## What this task involves
Exactly as they appear, copy the lines from the one holding "Rename routine with the pencil icon" through the end of the records, leaving pictures out.

(Dataset items)
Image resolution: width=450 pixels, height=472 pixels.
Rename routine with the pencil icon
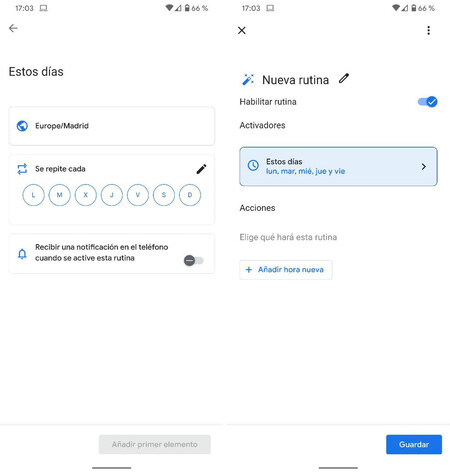coord(344,79)
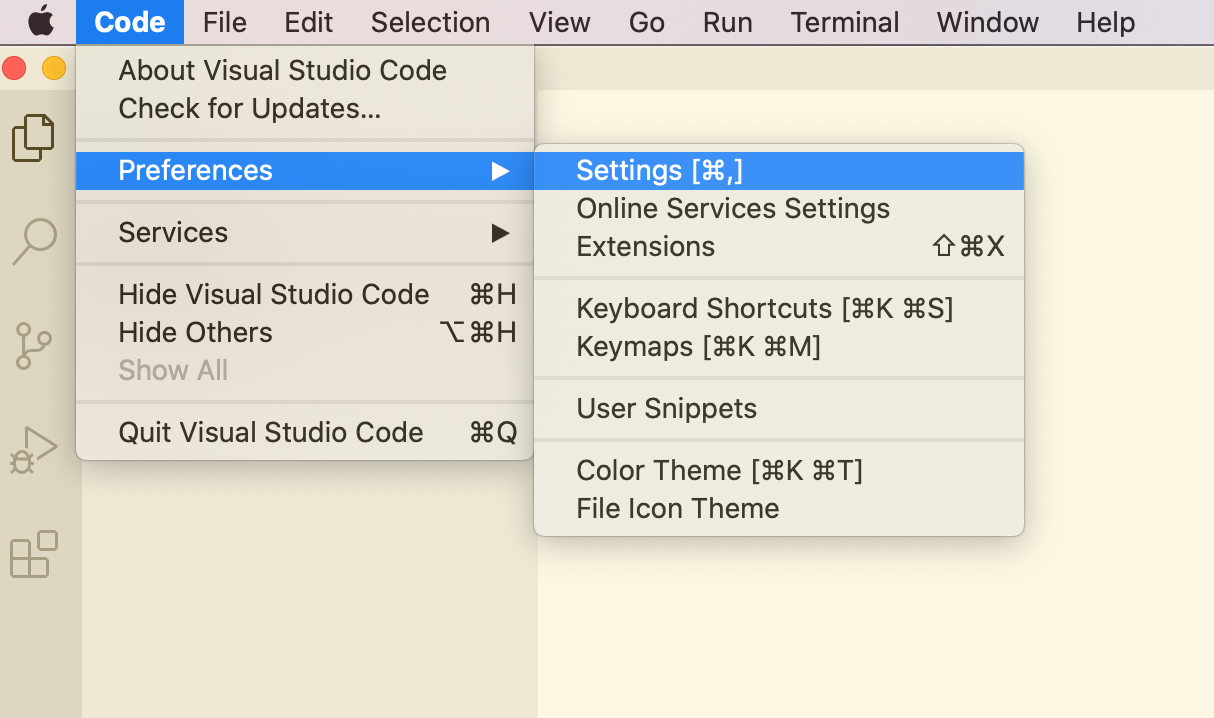Open the Apple menu
This screenshot has width=1214, height=718.
[40, 22]
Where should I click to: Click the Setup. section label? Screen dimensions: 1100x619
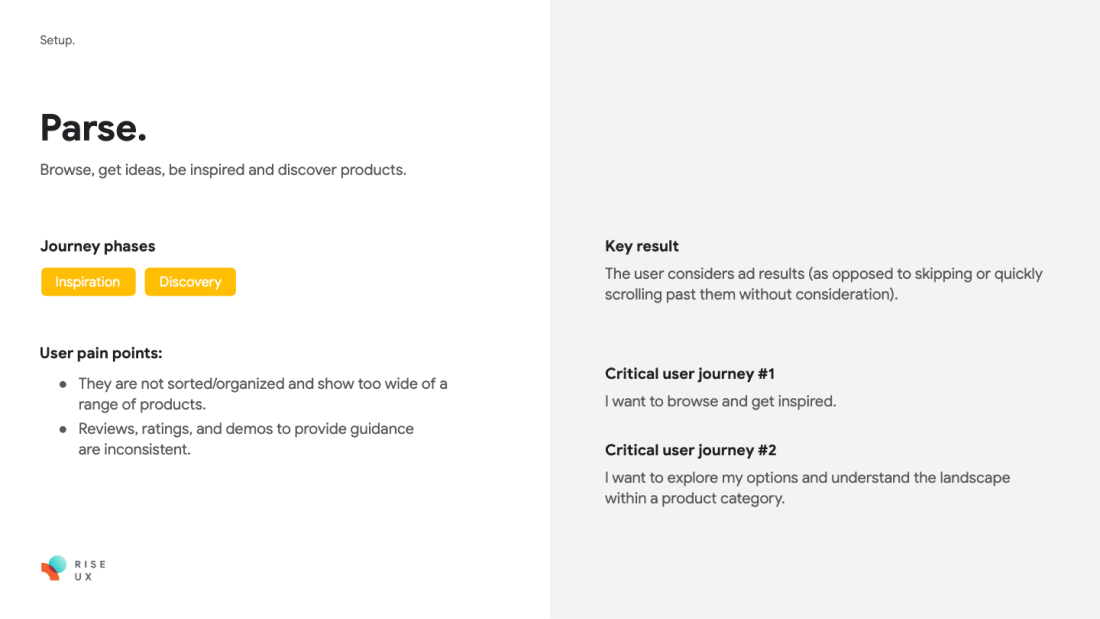(x=57, y=40)
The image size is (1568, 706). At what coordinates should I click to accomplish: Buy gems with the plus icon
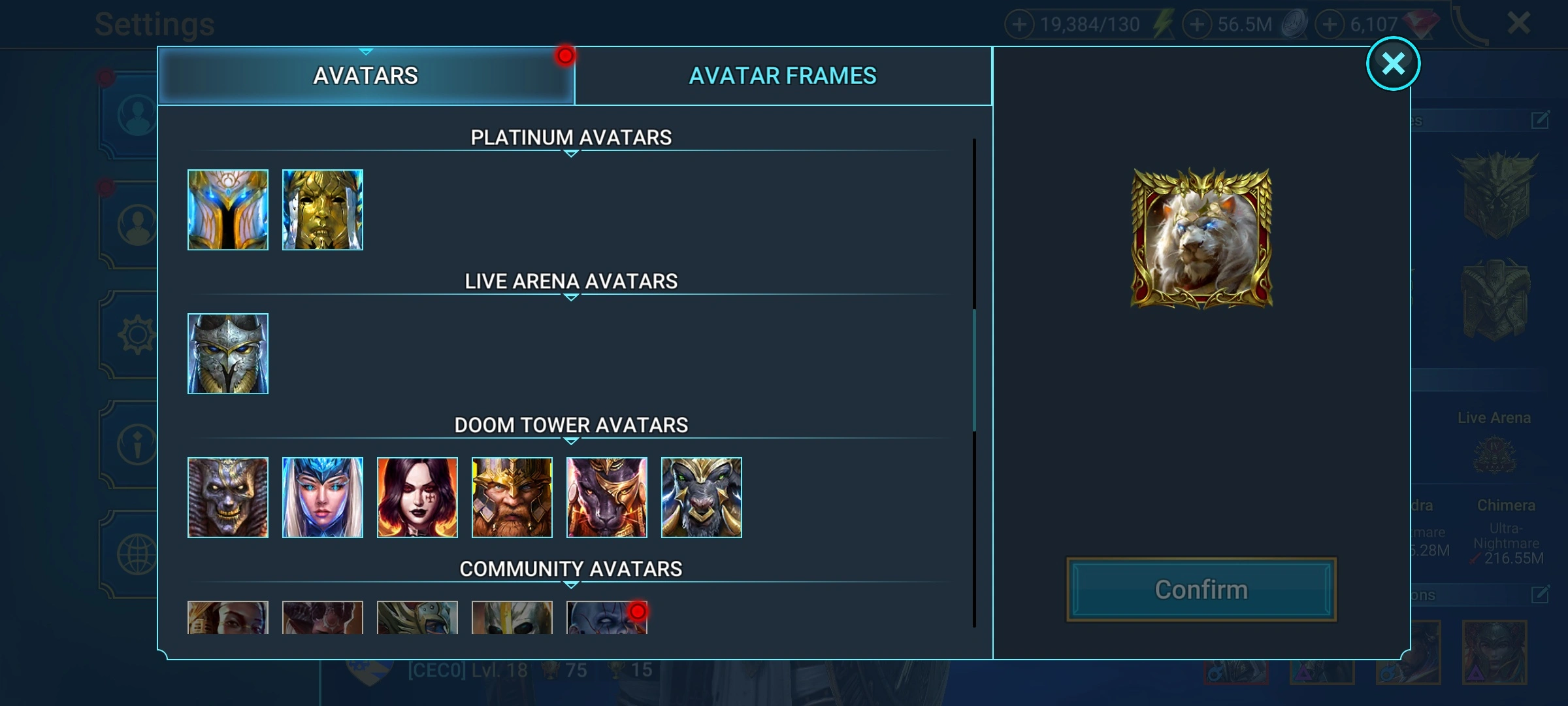click(x=1330, y=25)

## Answer to the exercise
Rename routine with the pencil icon
coord(344,79)
Open the Apple menu
This screenshot has width=1214, height=718.
[40, 22]
Where should I click to: Click the Setup. section label? Screen dimensions: 1100x619
(x=57, y=40)
The image size is (1568, 706). At what coordinates should I click to accomplish: Buy gems with the plus icon
click(x=1330, y=25)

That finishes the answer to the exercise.